Best Way to Analyze Likert Item Data: Two Sample T-Test versus Mann-Whitney
Five-point Likert scales are commonly associated with surveys and are used in a wide variety of settings. You’ve run into the Likert scale if you’ve ever been asked whether you strongly agree, agree, neither agree or disagree, disagree, or strongly disagree about something. The worksheet to the right shows what five-point Likert data look like when you have two groups.
Because Likert item data are discrete, ordinal, and have a limited range, there’s been a longstanding dispute about the most valid way to analyze Likert data. The basic choice is between a parametric test and a nonparametric test. The pros and cons for each type of test are generally described as the following:
- Parametric tests, such as the 2-sample t-test, assume a normal, continuous distribution. However, with a sufficient sample size, t-tests are robust to departures from normality.
- Nonparametric tests, such as the Mann-Whitney test, do not assume a normal or a continuous distribution. However, there are concerns about a lower ability to detect a difference when one truly exists.
What’s the better choice? This is a real-world decision that users of statistical software have to make when they want to analyze Likert data.

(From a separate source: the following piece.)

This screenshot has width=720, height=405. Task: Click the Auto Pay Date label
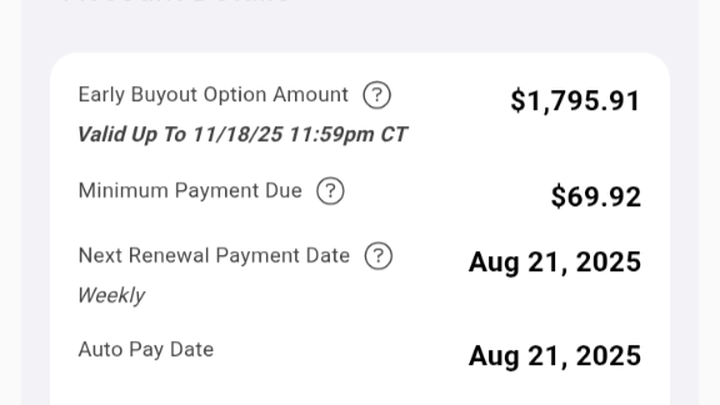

Over the years, a number of studies that have tried to answer this question. However, they’ve tended to look at a limited number of potential distributions for the Likert data, which causes the generalizability of the results to suffer. Thanks to increases in computing power, simulation studies can now thoroughly assess a wide range of distributions.

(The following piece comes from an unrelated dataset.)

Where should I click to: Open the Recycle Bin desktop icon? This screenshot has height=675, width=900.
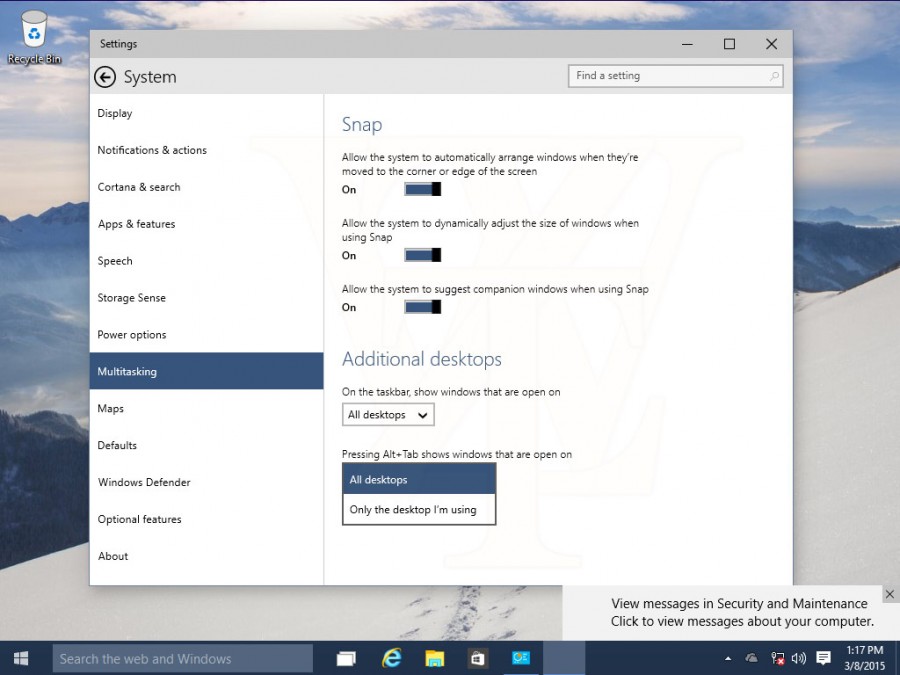(x=34, y=38)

In this blog post, I highlight a simulation study conducted by de Winter and Dodou* that compares the capabilities of the two sample t-test and the Mann-Whitney test to analyze five-point Likert items for two groups. Is it better to use one analysis or the other?
The researchers identified a diverse set of 14 distributions that are representative of actual Likert data. The computer program drew independent pairs of samples to test all possible combinations of the 14 distributions. All in all, 10,000 random samples were generated for each of the 98 distribution combinations! The pairs of samples are analyzed using both the two sample t-test and the Mann-Whitney test to compare how well each test performs. The study also assessed different sample sizes.
The results show that for all pairs of distributions the Type I (false positive) error rates are very close to the target amounts. In other words, if you use either analysis and your results are statistically significant, you don’t need to be overly concerned about a false positive.
The results also show that for most pairs of distributions, the difference between the statistical power of the two tests is trivial. In other words, if a difference truly exists at the population level, either analysis is equally likely to detect it. The concerns about the Mann-Whitney test having less power in this context appear to be unfounded.
I do have one caveat. There are a few pairs of specific distributions where there is a power difference between the two tests. If you perform both tests on the same data and they disagree (one is significant and the other is not), you can look at a table in the article to help you determine whether a difference in statistical power might be an issue. This power difference affects only a small minority of the cases.
Generally speaking, the choice between the two analyses is tie. If you need to compare two groups of five-point Likert data, it usually doesn’t matter which analysis you use. Both tests almost always provide the same protection against false negatives and always provide the same protection against false positives. These patterns hold true for sample sizes of 10, 30, and 200 per group.
*de Winter, J.C.F. and D. Dodou (2010), Five-Point Likert Items: t test versus Mann-Whitney-Wilcoxon, Practical Assessment, Research and Evaluation, 15(11).